金融科技

Lex_Alibaba/Tencent: tech on tick

HSBC and Standard Chartered branches line the streets of Asia’s big cities. But in China, without a single branch or plastic credit card issued, tech giants have been growing their shares in loans, wealth management and digital commercial payments. The latter is dominated by Alibaba and Tencent payment platforms. With banking in China going increasingly digital, current valuations of these fintech leaders will soon seem cheap.

Alibaba payment affiliate Ant Financial, using its dominant position in ecommerce, leads in online payments with more than half of China’s market. Tencent’s strength lies in offline transactions, with upwards of 1.1bn users of its social media platform WeChat. Through its stake in WeBank, the online-only bank, wealth management has been a growing business with third-quarter fintech revenue up more than a third to $3.3bn. Its fintech business accounted for more than a quarter of revenue last quarter.
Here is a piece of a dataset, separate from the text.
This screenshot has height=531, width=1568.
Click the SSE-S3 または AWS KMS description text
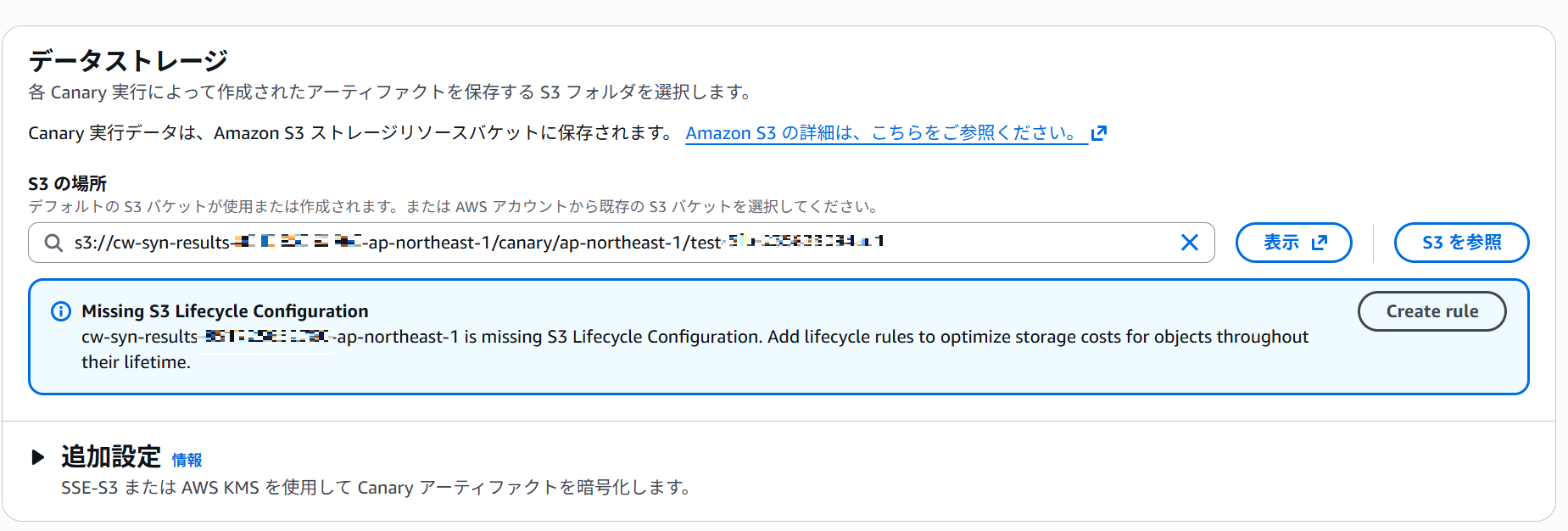tap(376, 488)
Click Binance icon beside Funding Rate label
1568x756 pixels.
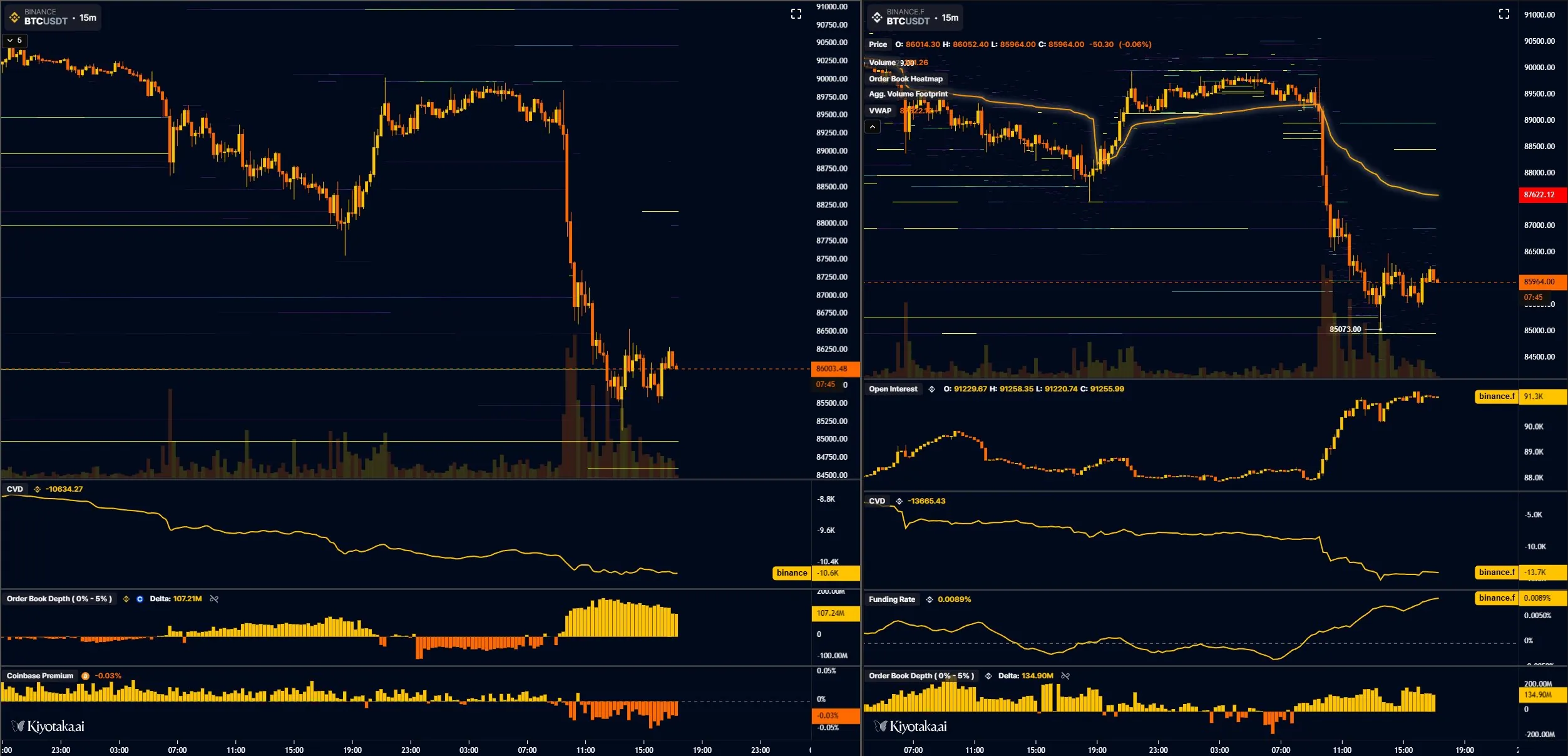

Even so, these fintech units have largely been lossmaking until now. Low fees to lure in new sign-ups have not offset operating costs. But as the oligopoly grows stronger, the two will be able to charge higher fees for transactions and banking services. Profits from payments alone could account for in excess of a third of Tencent’s 2018 profit in three years, estimates Bernstein. This would value its fintech business at up to $230bn, more than half of Tencent’s current value, without accounting for its core gaming and social media units. The same estimates for Ant Financial, valued at $150bn during its June fundraising last year, would give it a much higher valuation when it goes public.